(What to produce):
Your copy should start at the line with "You are a GUI" and end at the line with "Task: Click the info icon next to 視覺強度" in the data below. Transcribe only those lines, exactly, pictures excluded.

(Data extracts):
◇ ◇ ◇ ◇ ◇ ◇ ◇

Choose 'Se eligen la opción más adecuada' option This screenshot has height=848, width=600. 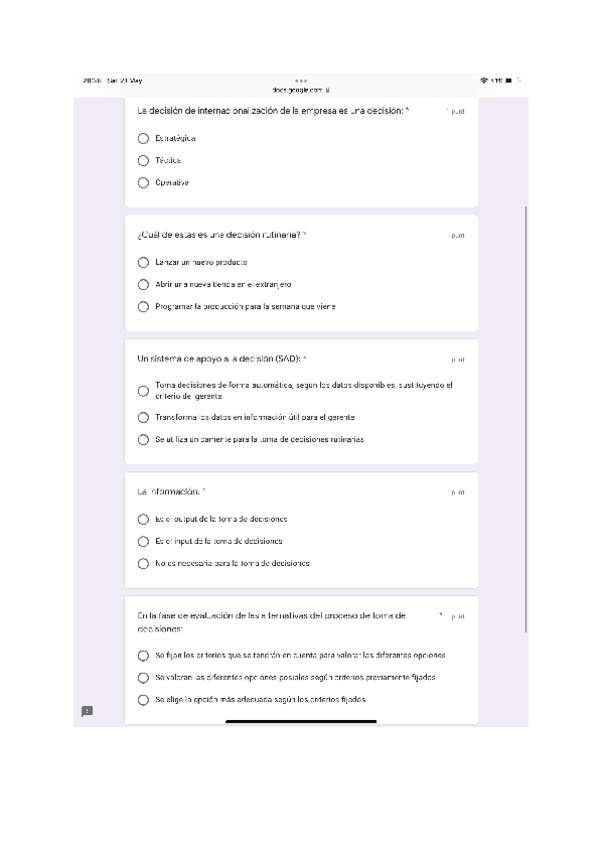pyautogui.click(x=143, y=700)
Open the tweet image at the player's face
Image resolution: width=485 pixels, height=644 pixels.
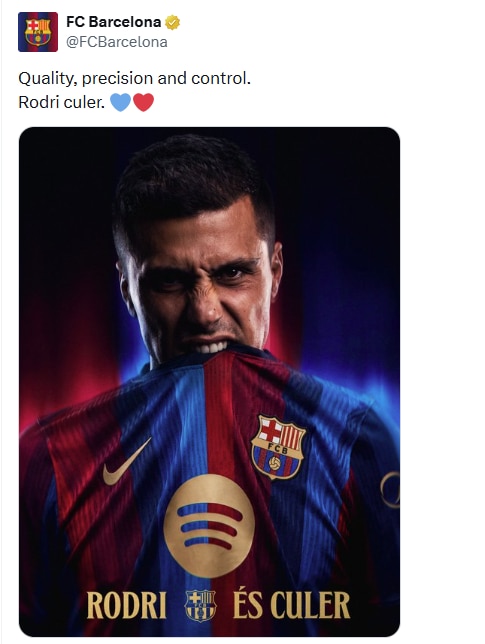[x=199, y=283]
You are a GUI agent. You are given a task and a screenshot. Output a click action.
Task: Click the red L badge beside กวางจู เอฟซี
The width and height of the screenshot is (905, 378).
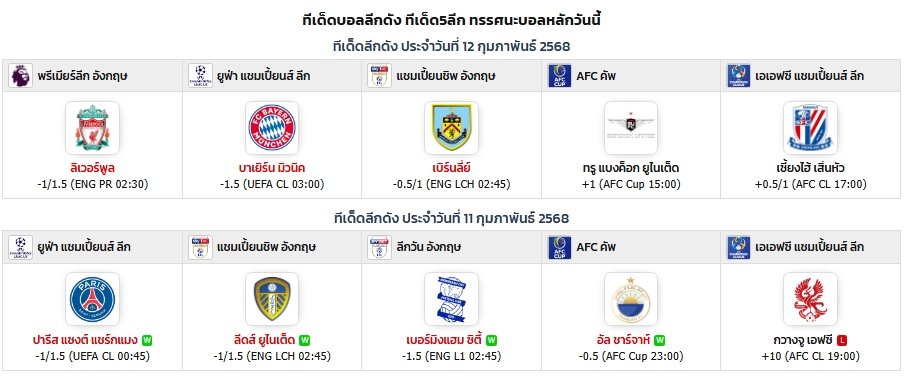pos(842,340)
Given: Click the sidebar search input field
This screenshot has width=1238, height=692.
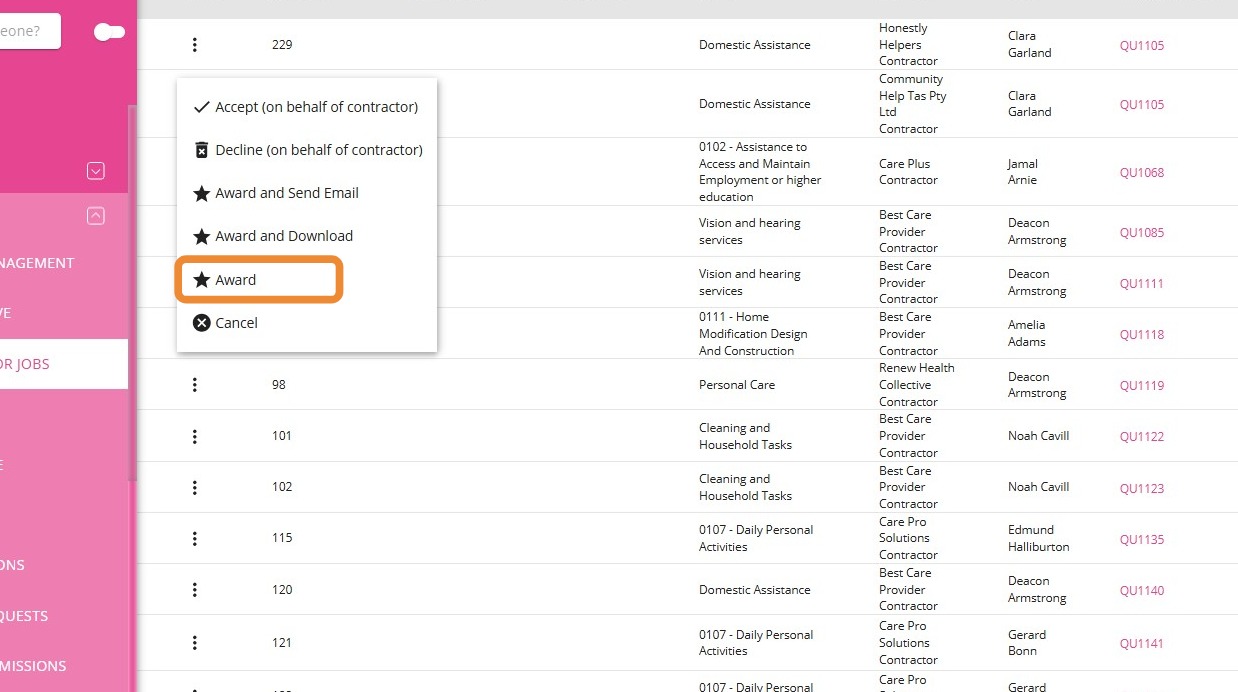Looking at the screenshot, I should (x=28, y=31).
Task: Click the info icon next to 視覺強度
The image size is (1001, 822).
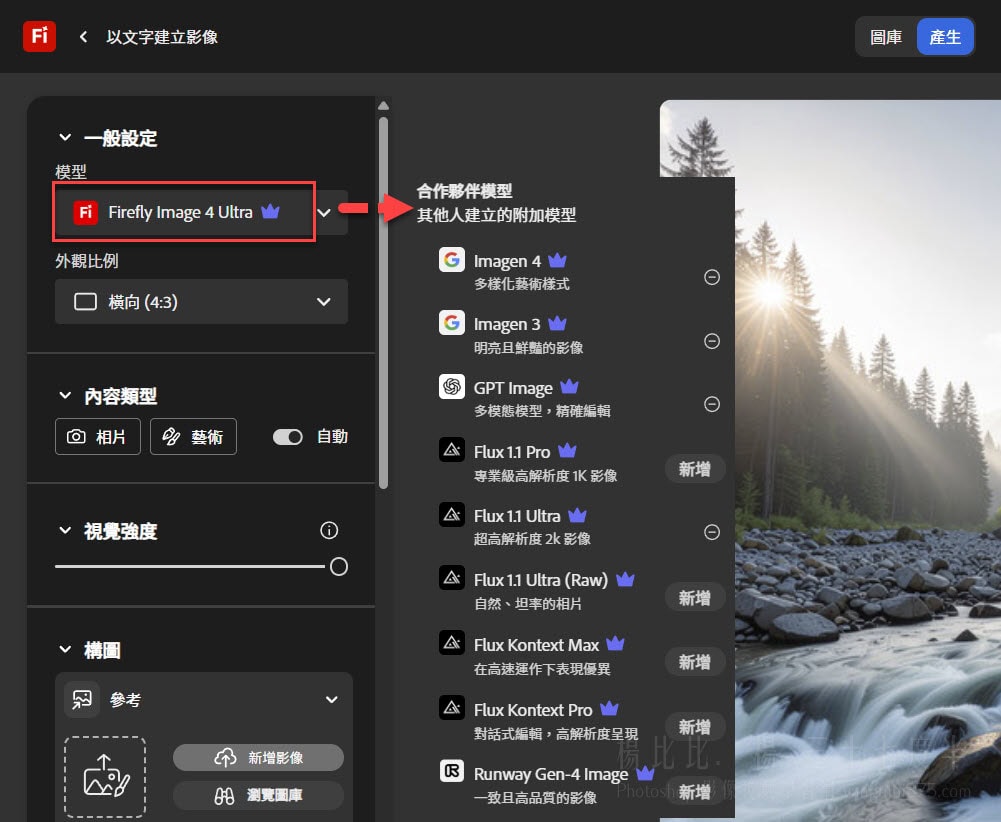Action: pyautogui.click(x=329, y=530)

◇ ◇ ◇ ◇ ◇ ◇ ◇

(Exercise solution):
You are a GUI agent. You are given a task and a screenshot. Output a click action.
Task: Click the red L badge beside กวางจู เอฟซี
The width and height of the screenshot is (905, 378).
pos(842,340)
Given: Click the sidebar search input field
This screenshot has width=1238, height=692.
Looking at the screenshot, I should (x=28, y=31).
Task: Click the info icon next to 視覺強度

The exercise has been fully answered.